## EXERCISE DETAILS
In the material below, print every line exactly and omit the pictures.

====== DATA FOR ANALYSIS ======

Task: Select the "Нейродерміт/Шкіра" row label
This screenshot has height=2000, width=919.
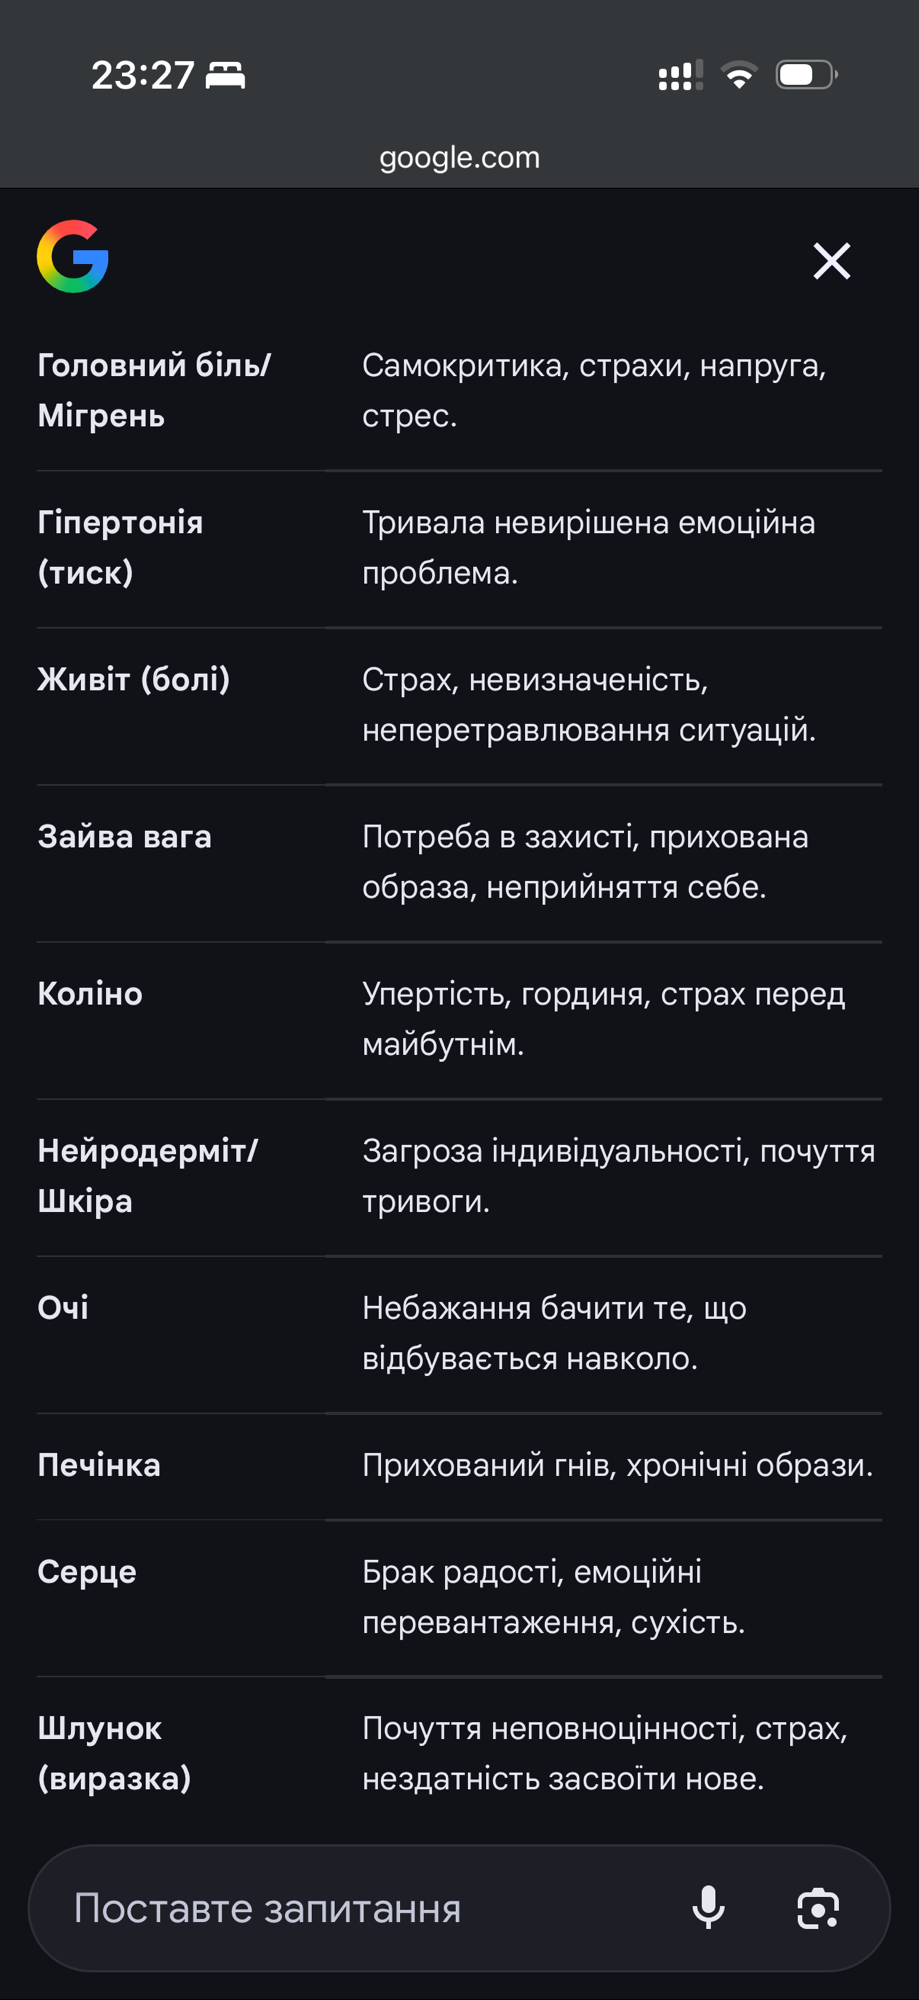Action: coord(147,1175)
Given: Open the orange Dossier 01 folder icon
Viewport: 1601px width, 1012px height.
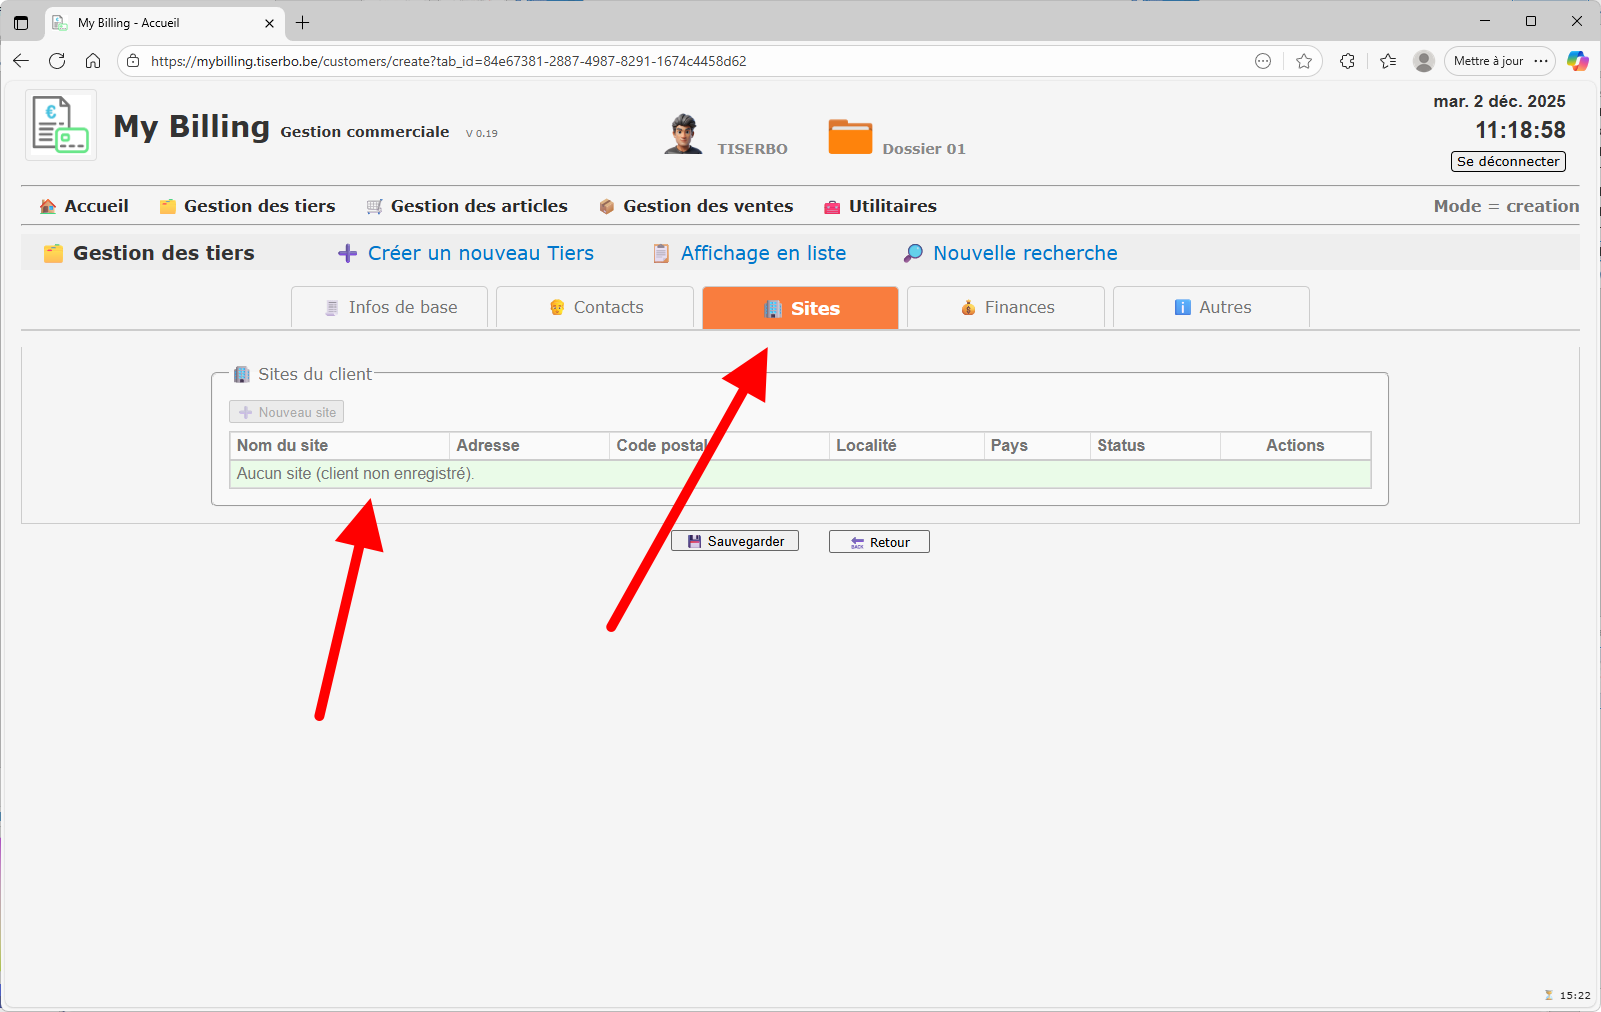Looking at the screenshot, I should pos(850,137).
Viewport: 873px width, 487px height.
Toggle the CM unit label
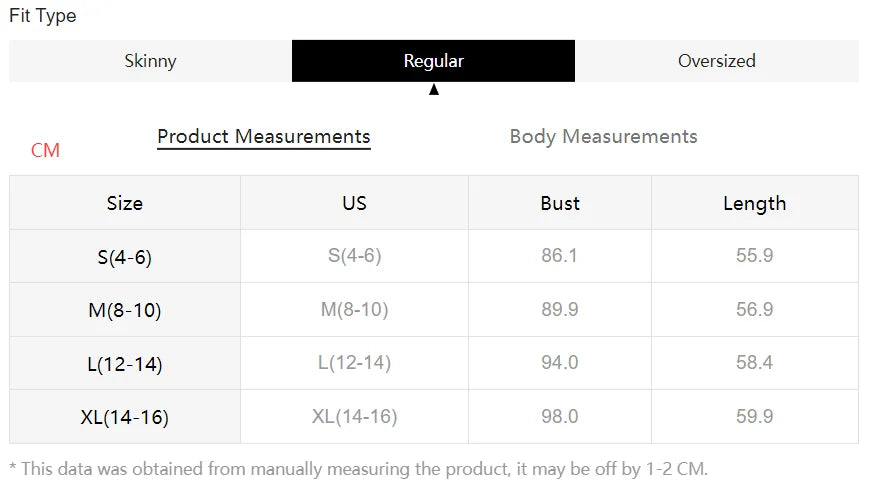click(x=45, y=150)
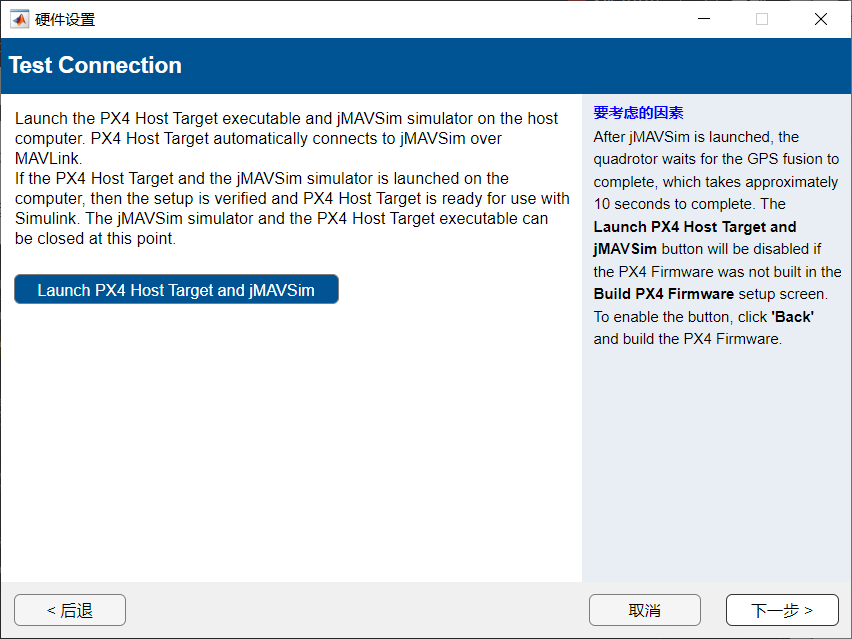
Task: Click the 硬件设置 window title text
Action: point(65,19)
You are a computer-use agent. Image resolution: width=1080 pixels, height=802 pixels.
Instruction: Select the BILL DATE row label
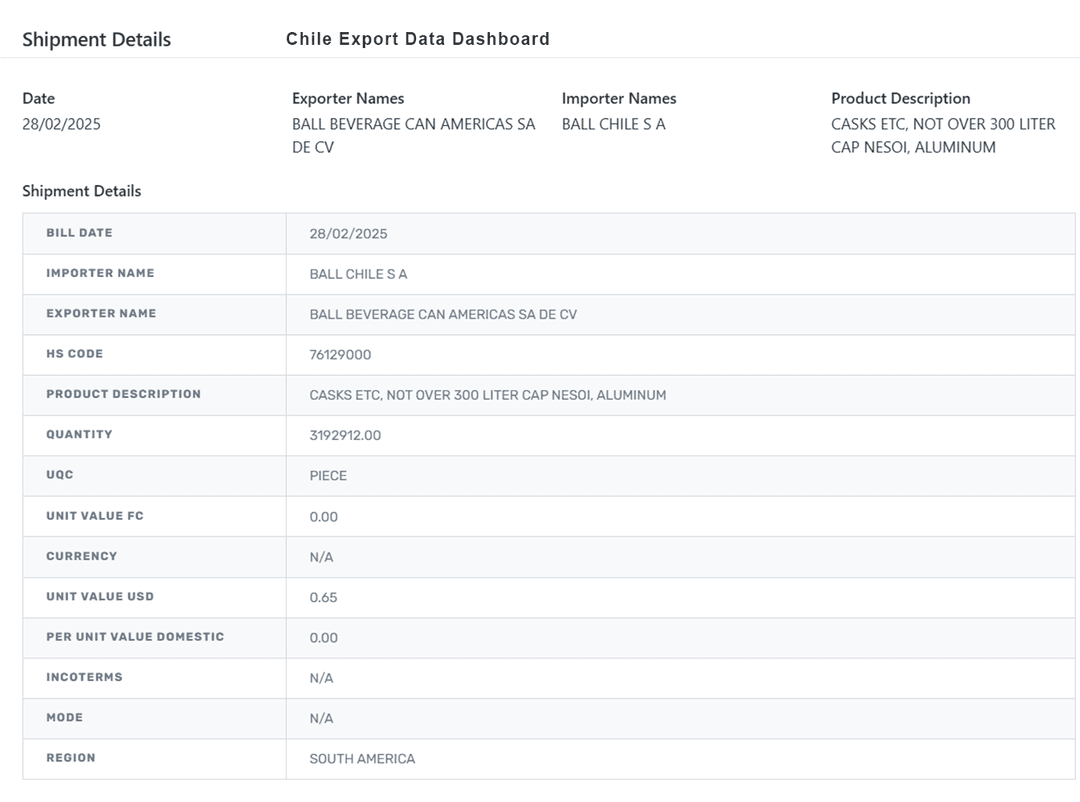(x=79, y=233)
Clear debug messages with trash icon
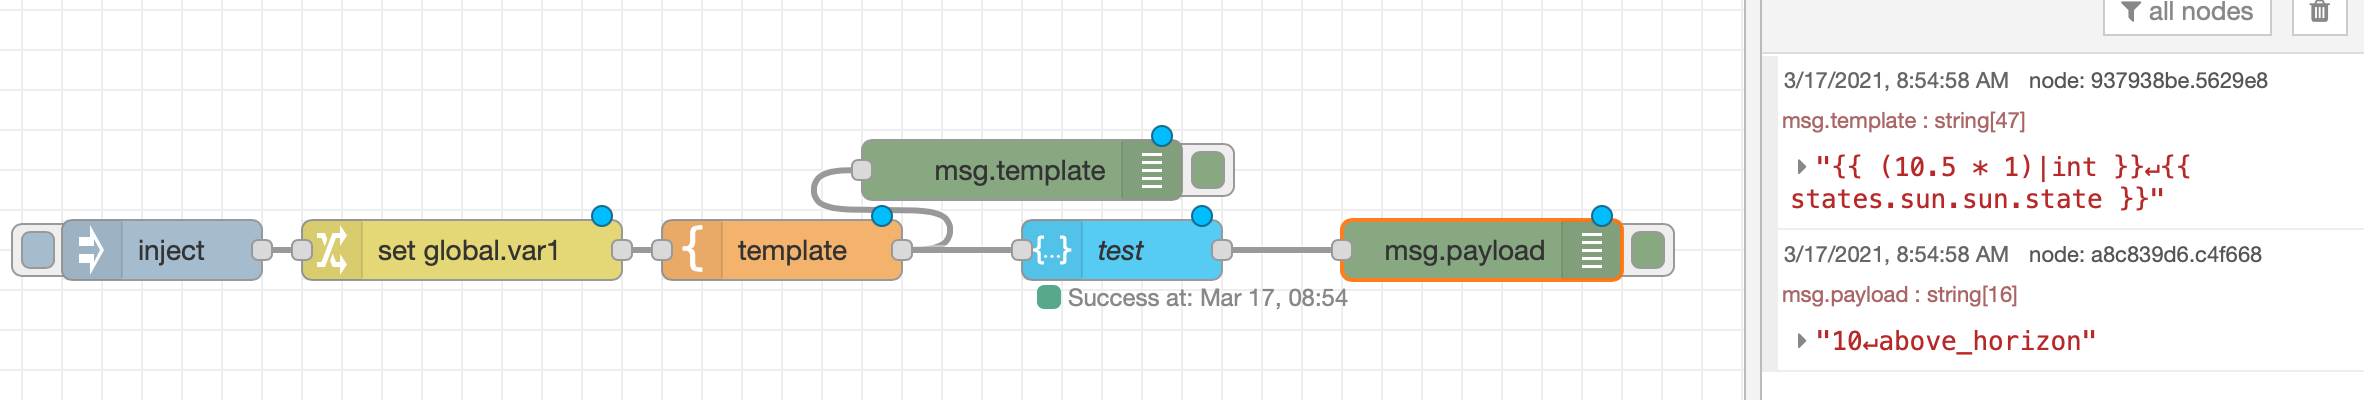Viewport: 2364px width, 400px height. 2320,12
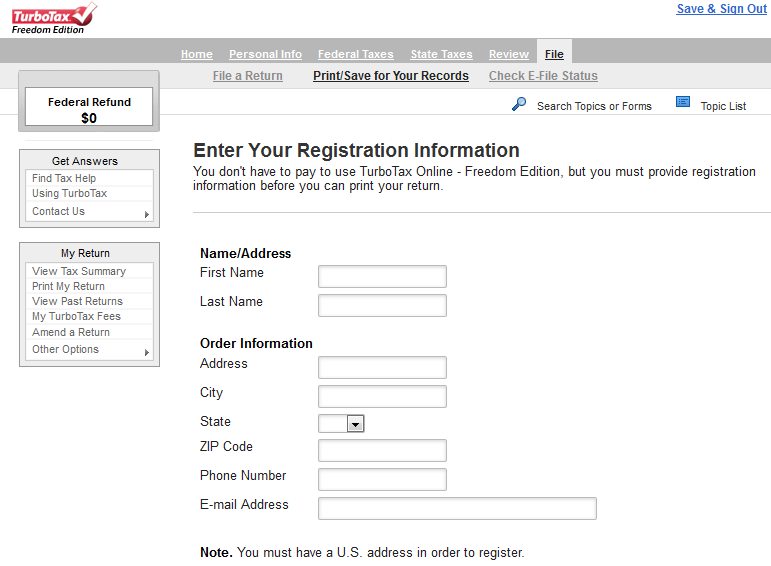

======

## ANSWER SECTION
Task: Select the "Нейродерміт/Шкіра" row label
This screenshot has height=2000, width=919.
Action: coord(147,1175)
Given: Open the orange Dossier 01 folder icon
Viewport: 1601px width, 1012px height.
Looking at the screenshot, I should pos(850,137).
Viewport: 873px width, 487px height.
Toggle the CM unit label
click(x=45, y=150)
Task: Click the 硬件设置 window title text
Action: point(65,19)
You are a computer-use agent. Image resolution: width=1080 pixels, height=802 pixels.
Instruction: Select the BILL DATE row label
(x=79, y=233)
Clear debug messages with trash icon
Viewport: 2364px width, 400px height. 2320,12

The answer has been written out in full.